Yakim hesitated before answering, “Alright, but I’m right across the hall, you know.”

Luka smiled faintly. “I know. Thanks.” Luka shut the door, and as soon as Yakim left, she sank onto her bed, face-first onto the pillow, with a sigh of exasperation. She planned to hide her face behind her book until she calmed down and Ilya came from work.

The following day, as Luka walked in to Arkadi’s shop for work, she bid him “good morning” as she always did on her way to the stairs. But today, she paused. “Arkadi, do you know, or have you heard of someone named Baron Enzo el’Adal Berat?”

“Of course,” he said matter-of-factly, not taking his gaze off his loom.

“Well, who is he? Or who was he?”

Arkadi dropped his work to look at her with a wrinkle in his brow. “You don’t know? Really?”

“He captained the boat I was on for the Great Drift, but that’s all I know about him. I came here, and everyone treats him like…I don’t know.”

Arkadi scratched his neck as he tried to think of a proper beginning. “Well, when he was eighteen, he became Chieftan of Adal Berat. He came to Alkat often, of course, for monthly meetings with the Chief Council and the Shamaness—Shaman, at the time, though. He was always admired for his great skill in Spirit Mastery, and a lot of people seem to think that’s why he decided to take an oath of silence, you know, so he can hear the Spirits better at all times. I don’t think he was silent while he was a Chieftan; that’d be difficult.”

“How did he lose his position as Chieftan?”

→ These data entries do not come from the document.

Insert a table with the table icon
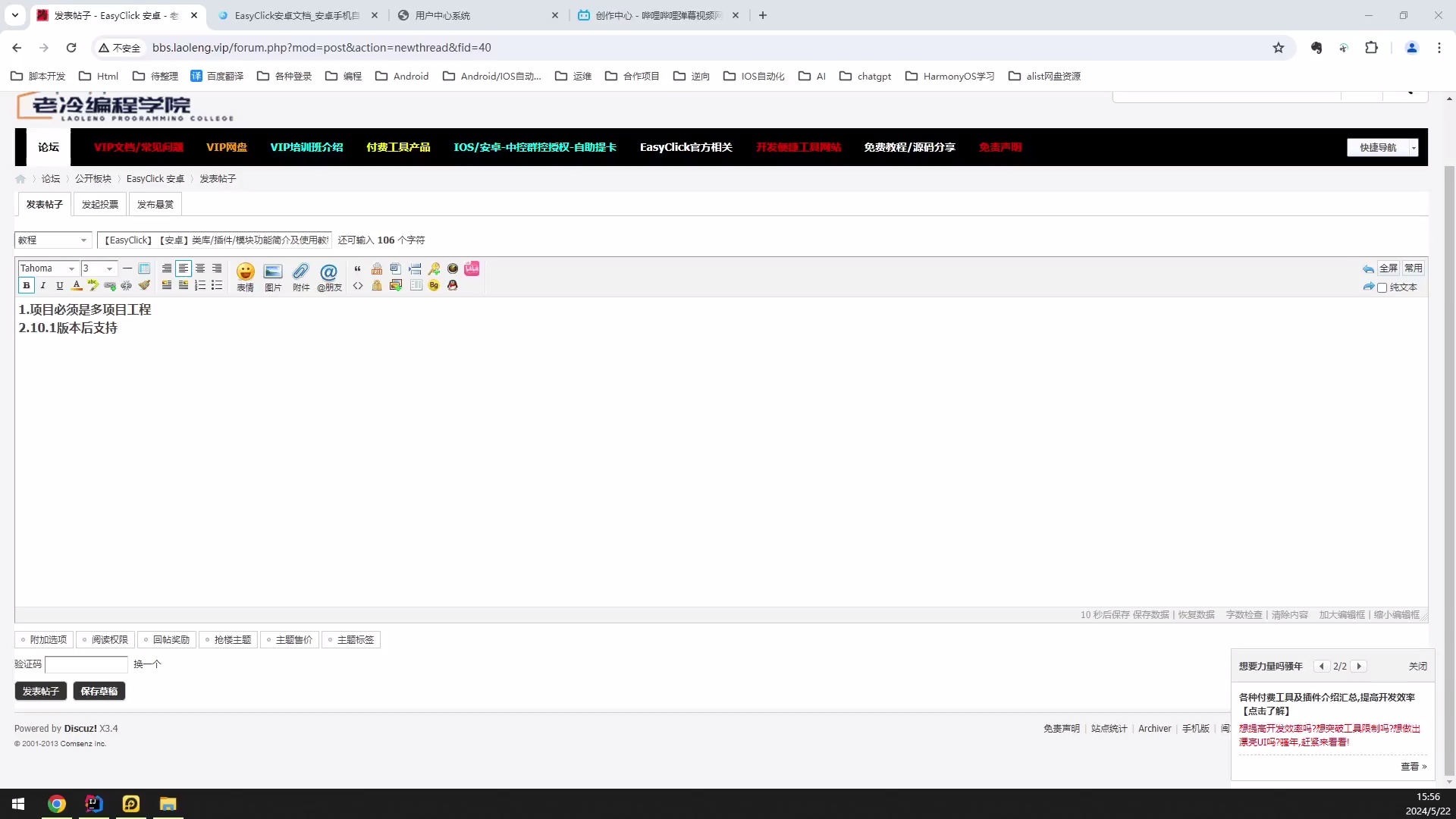The image size is (1456, 819). 416,286

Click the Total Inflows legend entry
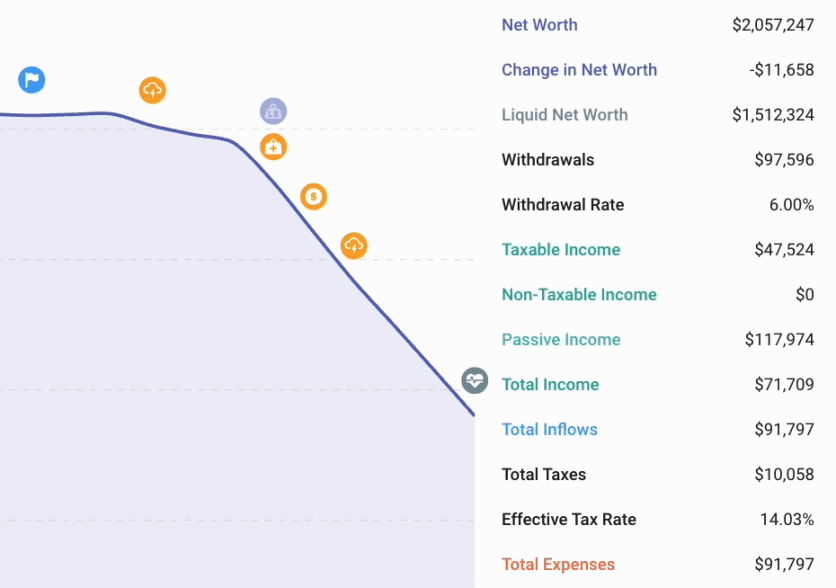pos(549,429)
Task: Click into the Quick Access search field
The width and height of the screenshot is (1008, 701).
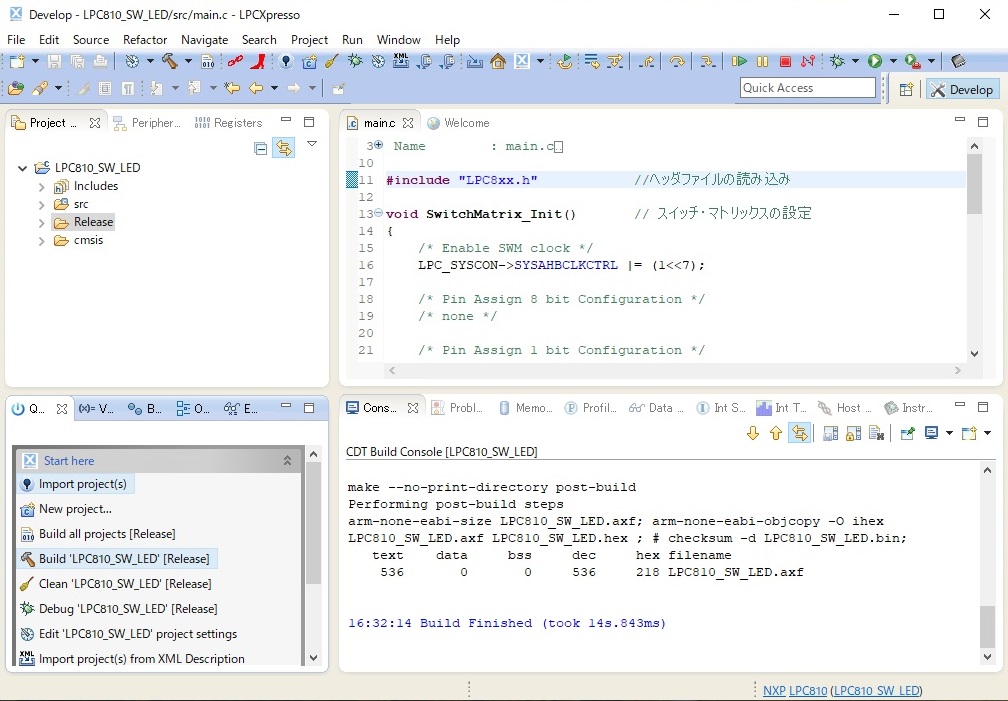Action: pos(807,88)
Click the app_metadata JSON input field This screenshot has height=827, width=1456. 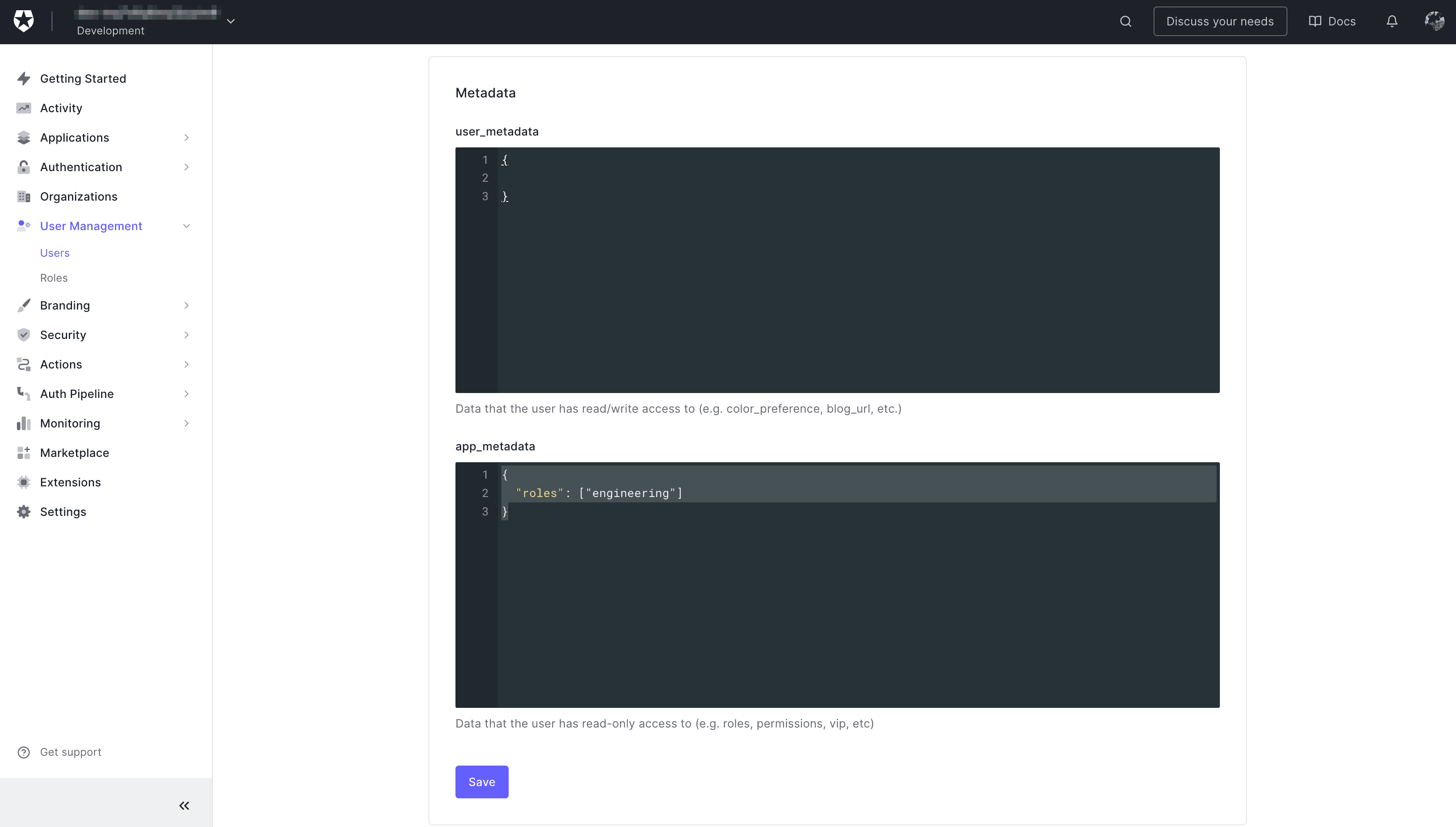click(838, 584)
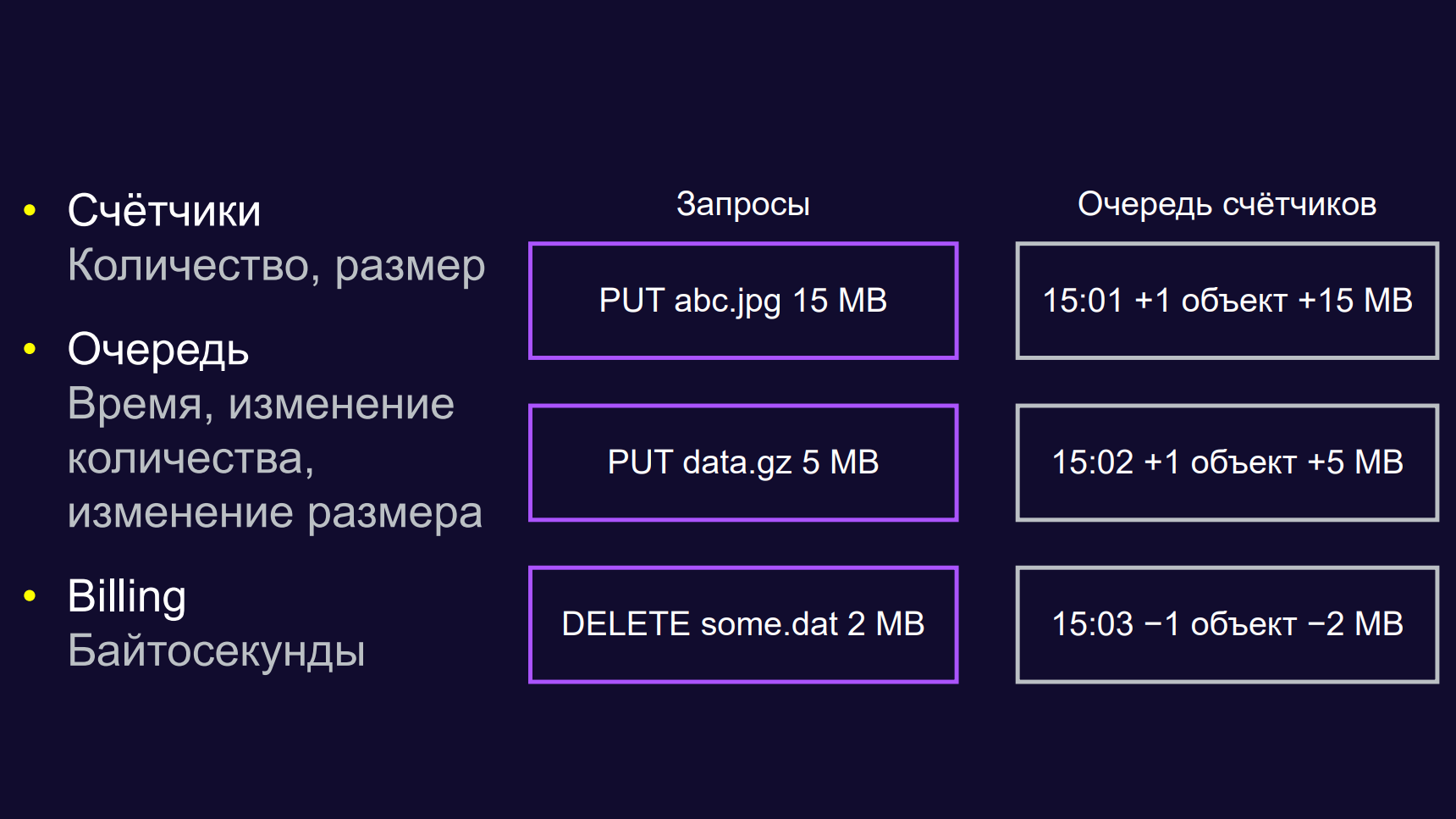
Task: Select the "PUT data.gz 5 MB" box
Action: coord(742,462)
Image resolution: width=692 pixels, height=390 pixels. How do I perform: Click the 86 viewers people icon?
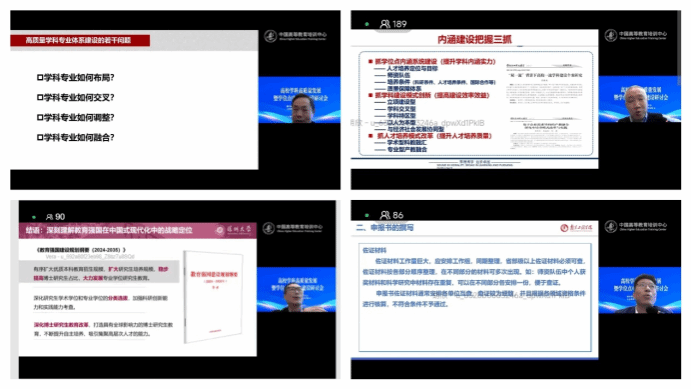click(x=385, y=215)
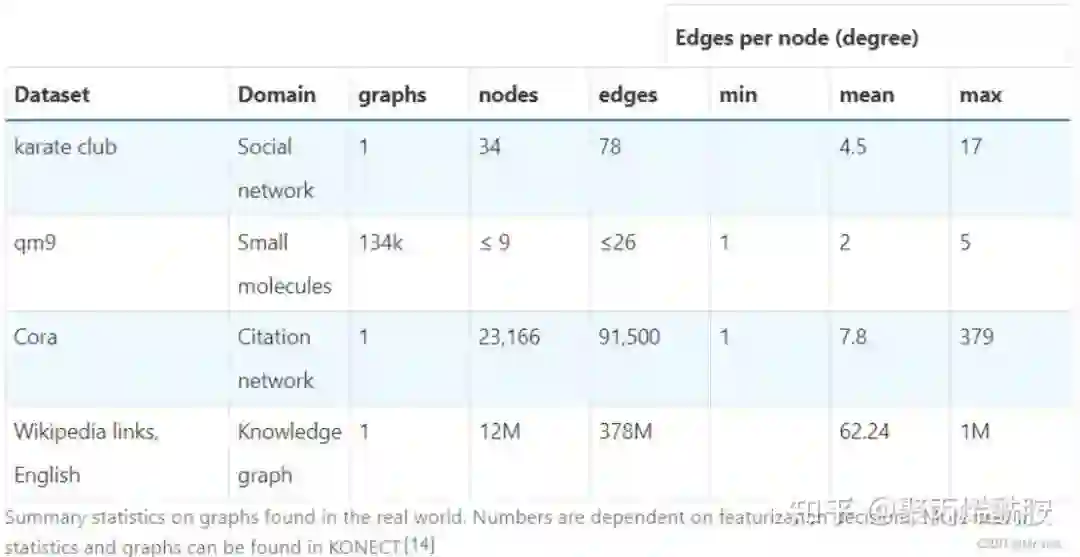This screenshot has height=557, width=1080.
Task: Select the nodes column header
Action: [508, 95]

“Not sure. He just sort of disappeared for awhile, didn’t show up at any of the Council meetings for some time. Then, one day, he came to Alkat dragging his leg and bleeding buckets. He was checked into the infirmary for about a week, wouldn’t say a word to anyone. About three days later, there was an attempt on the Shaman’s life, then he went missing. The Baron ignored the healers’ pleas to stay in the infirmary, and hours later, he came back with the Shaman safe and sound. The Baron himself was all beaten up, and he had that bleeding scar by his eye. Shaman said the Baron saved his life but wouldn’t give up any more explanation than that.” He shrugged and turned back to his loom. “Ever since then, it’s like anything that goes wrong, it’s fixed by the Baron. You ever heard of the Flood Pirates?”

“They pillaged during flood season, right? That was over six years ago.”

“He was the one who caught them and took them in. The Flood Pirates, the Hydra Assault, the Saphfyre Syndicate, all stopped by him.”

Luka just shook her head as she stared into space with disbelief.

“Just about anything you’ve heard about in the past twenty years or so has to do with him. Though he’s been a bit out of it for the last five years. You heard about that outsider who was stealing with her telekinesis? Set foot on the Baron’s boat and was never seen or heard from again. Well, you said you were on his boat, yeah?”

“He didn’t get rid of her; that was an accident.”

Arkadi chuckled. “Baron Enzo doesn’t have accidents, not with his record.”

“But she was thrown by the…” Knowing that she was sorry she ever asked, Luka just heaved a sigh and dashed up the stairs to sit at the spinning wheel and regain her senses.

     

She had forgotten how much she enjoyed the rhythm and grace of spinning, and relished in the memory of her granddam that it granted her. In that first handful of selki hair, she forgot all about her dealings with Lani, Enzo, and the wretched seizkin.